#### [Directions]
Within the records that follow, restate exactly the lines from the line with "At what coordinates" down to the line with "Open the layers stack icon in toolbar", including both. Omit the pictures.

#### [Task material]
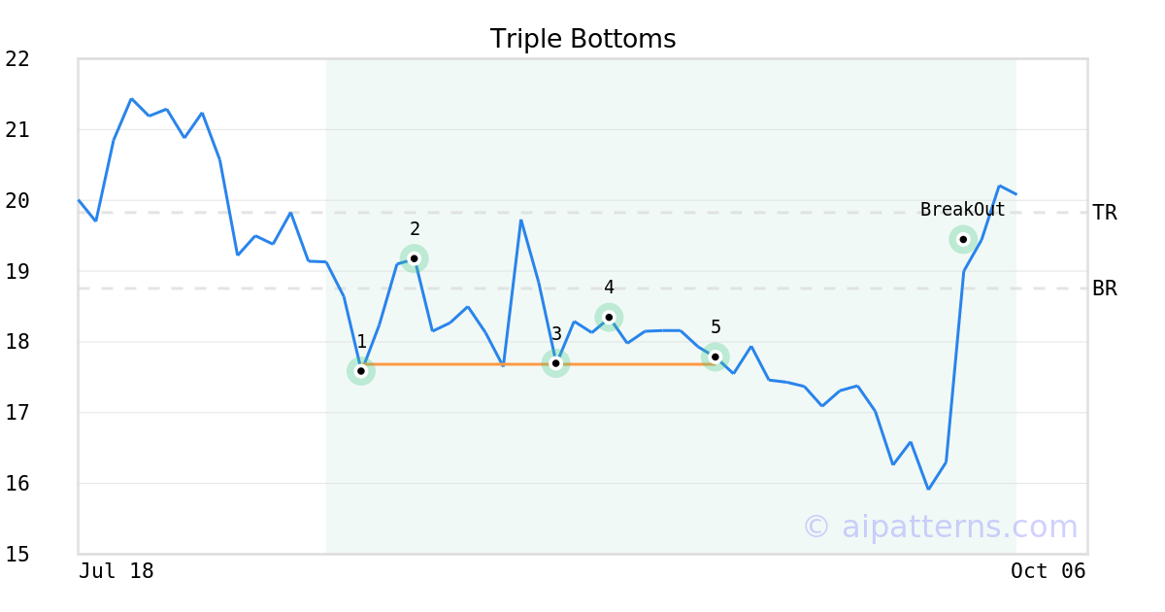Viewport: 1165px width, 612px height.
Task: Click the marker for point 5
Action: (716, 357)
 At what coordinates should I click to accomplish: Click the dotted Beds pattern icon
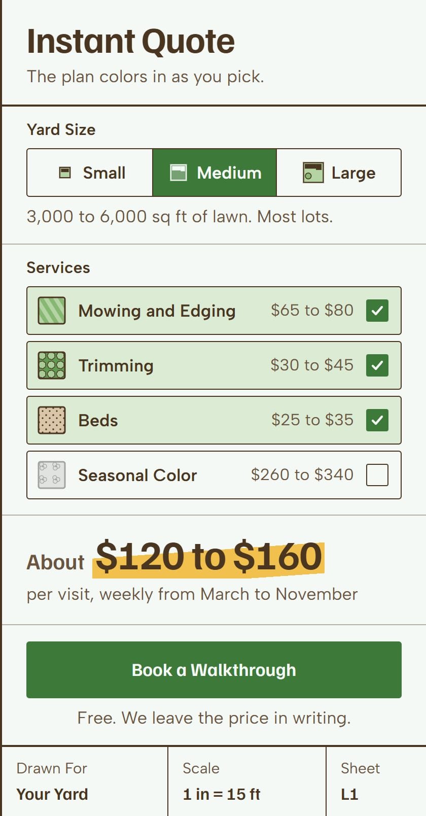pos(52,420)
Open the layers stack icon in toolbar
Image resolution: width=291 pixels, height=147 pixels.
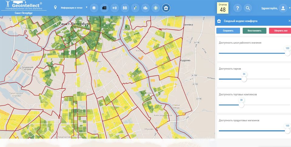[94, 8]
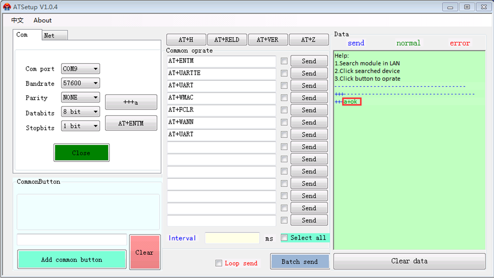Click the ATSetup app icon in title bar
494x278 pixels.
pyautogui.click(x=7, y=7)
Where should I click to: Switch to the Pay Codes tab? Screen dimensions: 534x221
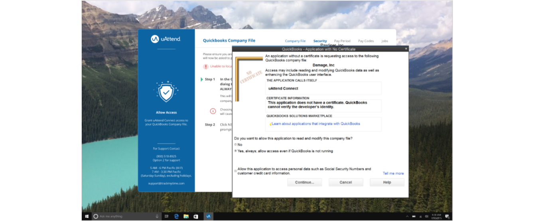[366, 41]
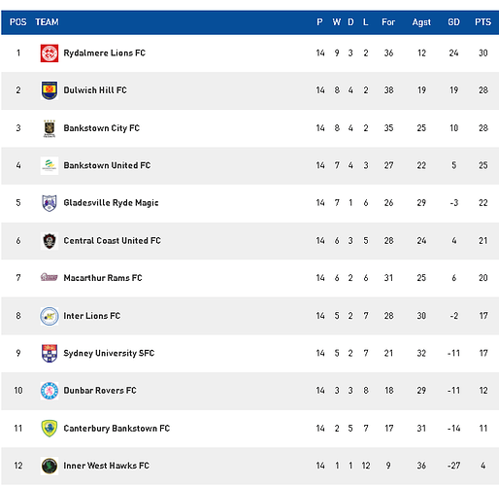Click the Dulwich Hill FC badge
This screenshot has width=499, height=486.
click(x=50, y=90)
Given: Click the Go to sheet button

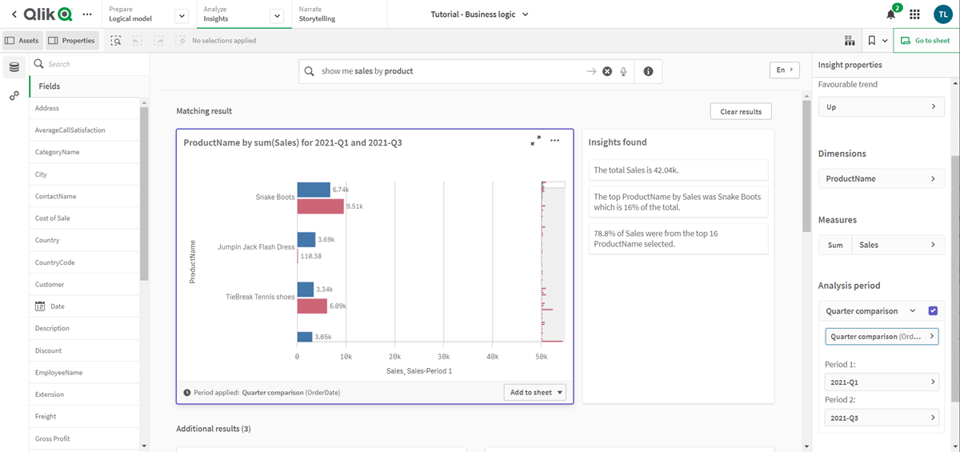Looking at the screenshot, I should pyautogui.click(x=926, y=41).
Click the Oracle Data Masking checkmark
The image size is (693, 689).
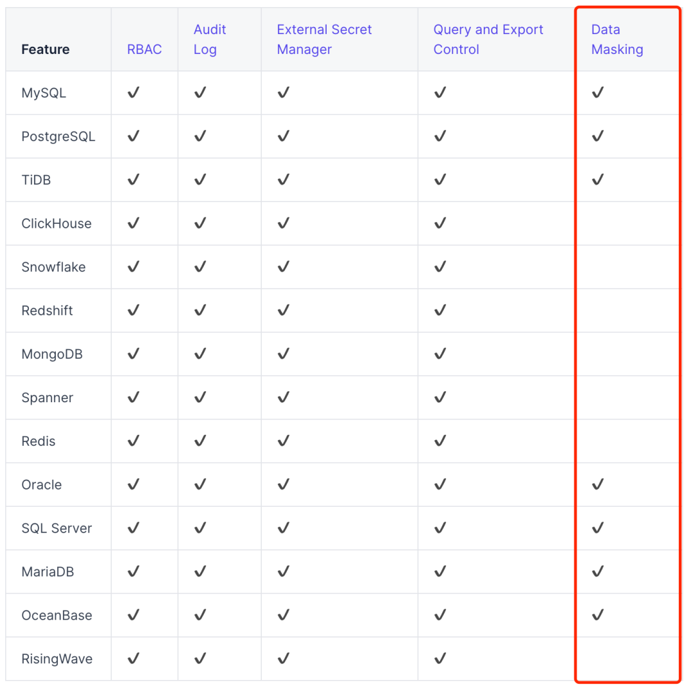coord(598,484)
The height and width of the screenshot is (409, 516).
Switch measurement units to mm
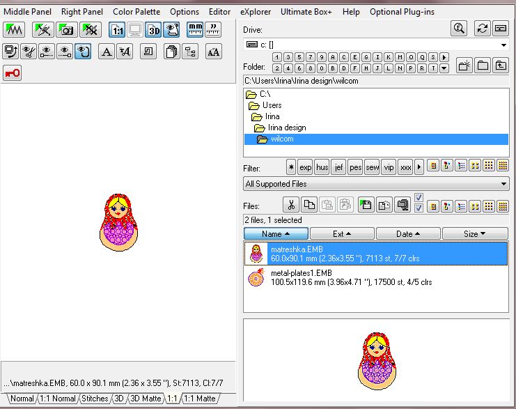click(x=196, y=29)
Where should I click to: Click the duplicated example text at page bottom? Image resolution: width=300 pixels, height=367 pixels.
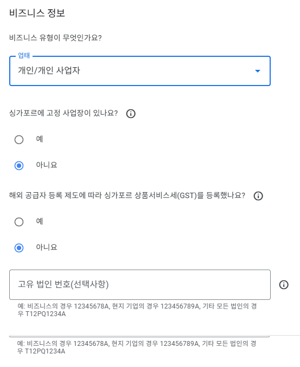(x=137, y=348)
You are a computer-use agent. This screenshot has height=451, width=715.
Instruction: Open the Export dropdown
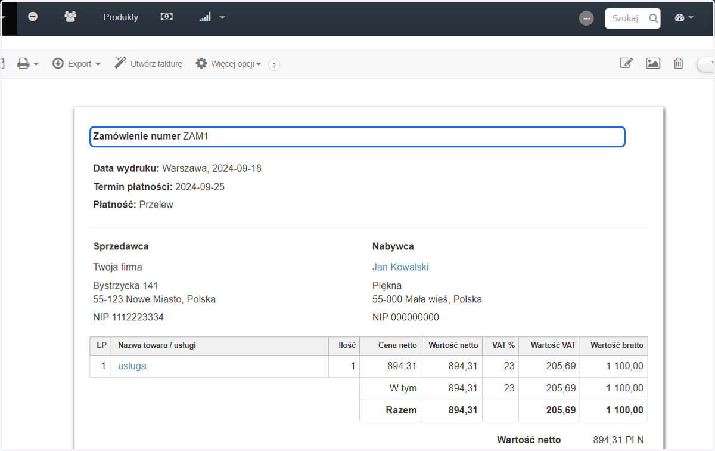[x=76, y=64]
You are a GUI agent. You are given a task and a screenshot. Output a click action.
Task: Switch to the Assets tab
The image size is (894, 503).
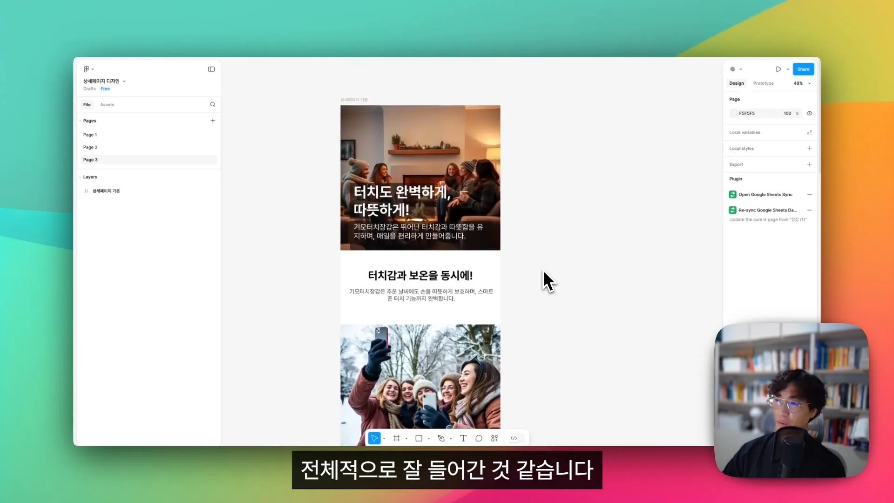107,104
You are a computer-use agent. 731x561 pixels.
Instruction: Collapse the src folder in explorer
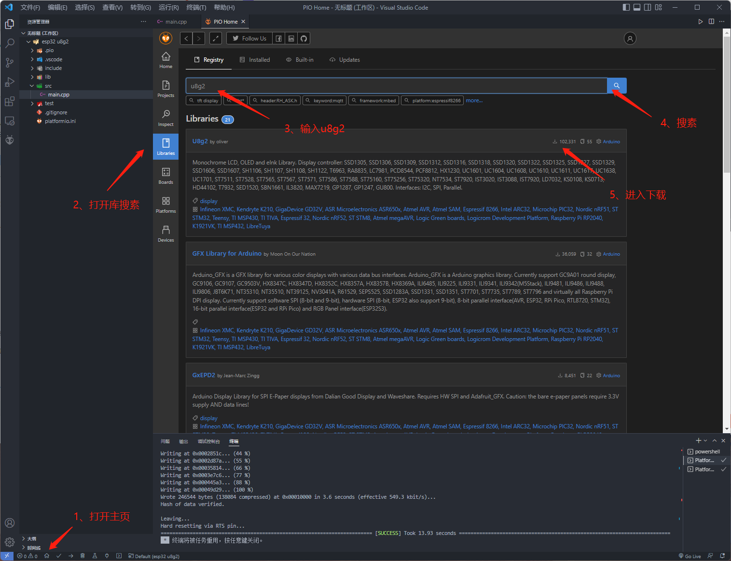(x=32, y=86)
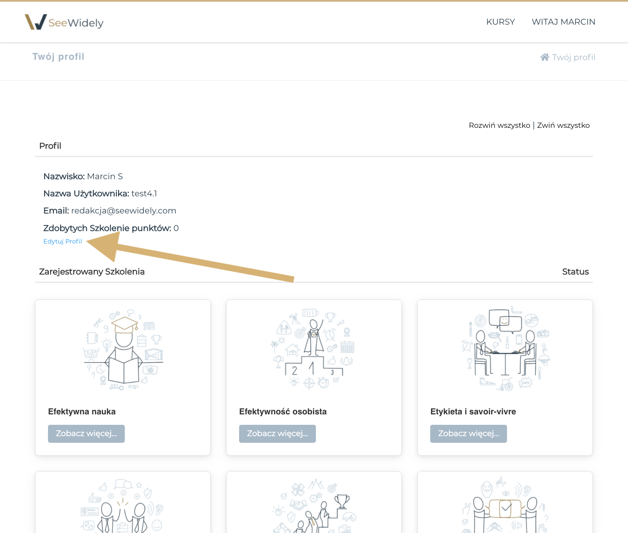
Task: Select the trophy stairs course illustration
Action: 314,506
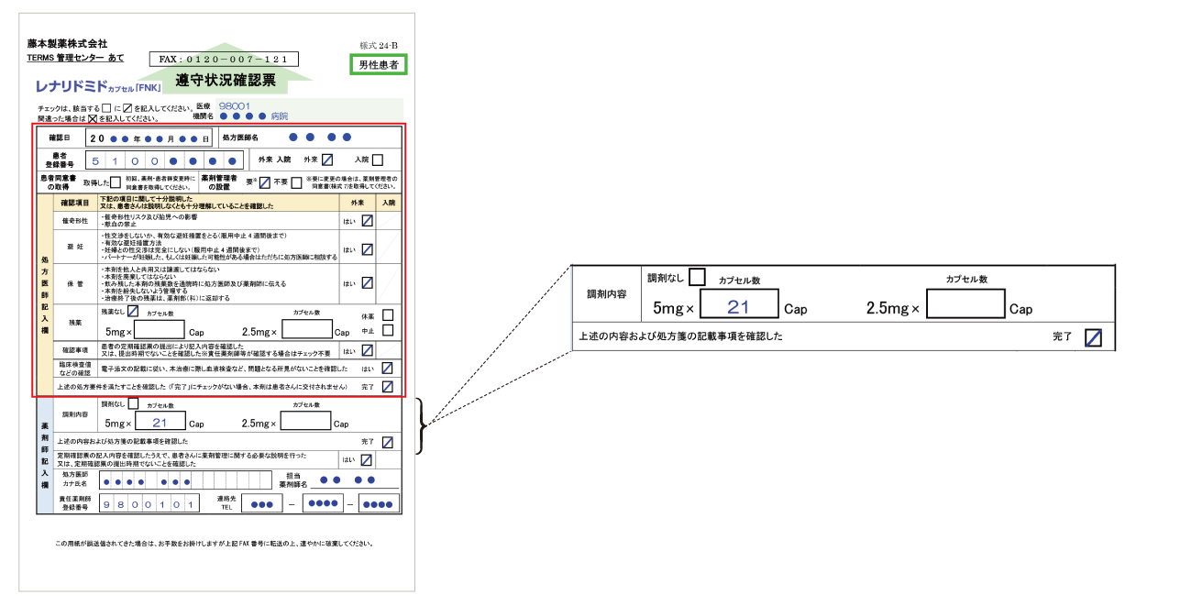The image size is (1191, 606).
Task: Click the 男性患者 green label box
Action: point(379,65)
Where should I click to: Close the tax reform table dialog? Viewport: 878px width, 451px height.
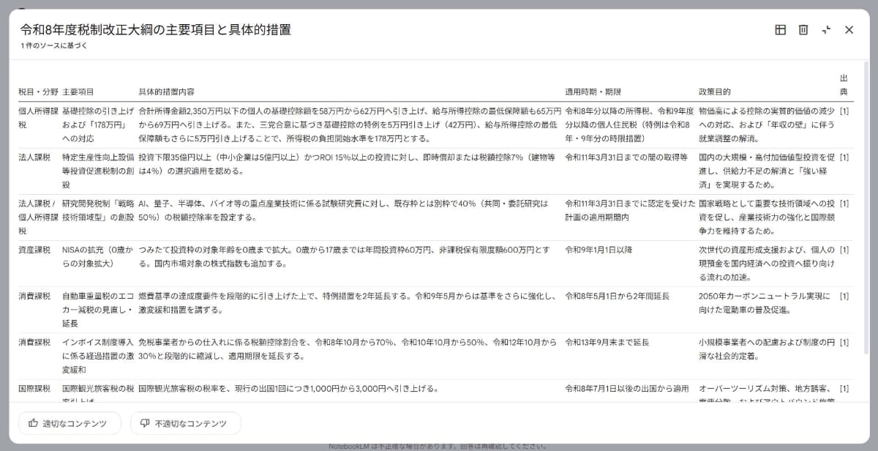pos(849,30)
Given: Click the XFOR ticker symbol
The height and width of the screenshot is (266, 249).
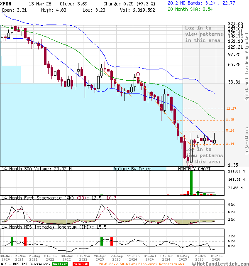Looking at the screenshot, I should pos(6,3).
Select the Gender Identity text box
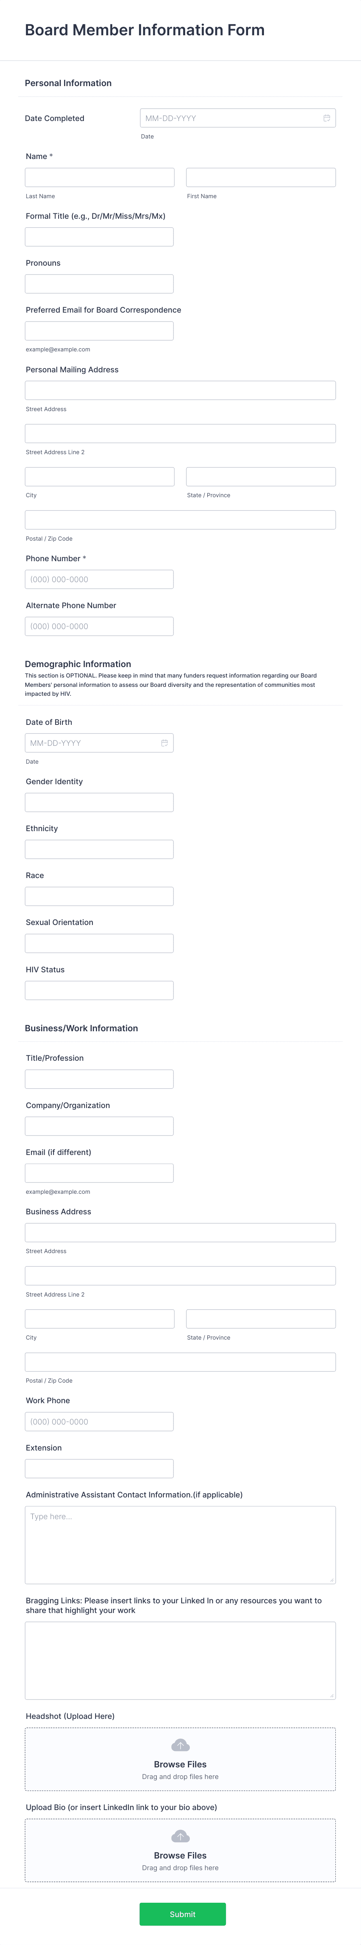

#### [Output below]
 At what coordinates should I click to accomplish: Click the dotted Beds pattern icon
pos(52,420)
Open the layers stack icon in toolbar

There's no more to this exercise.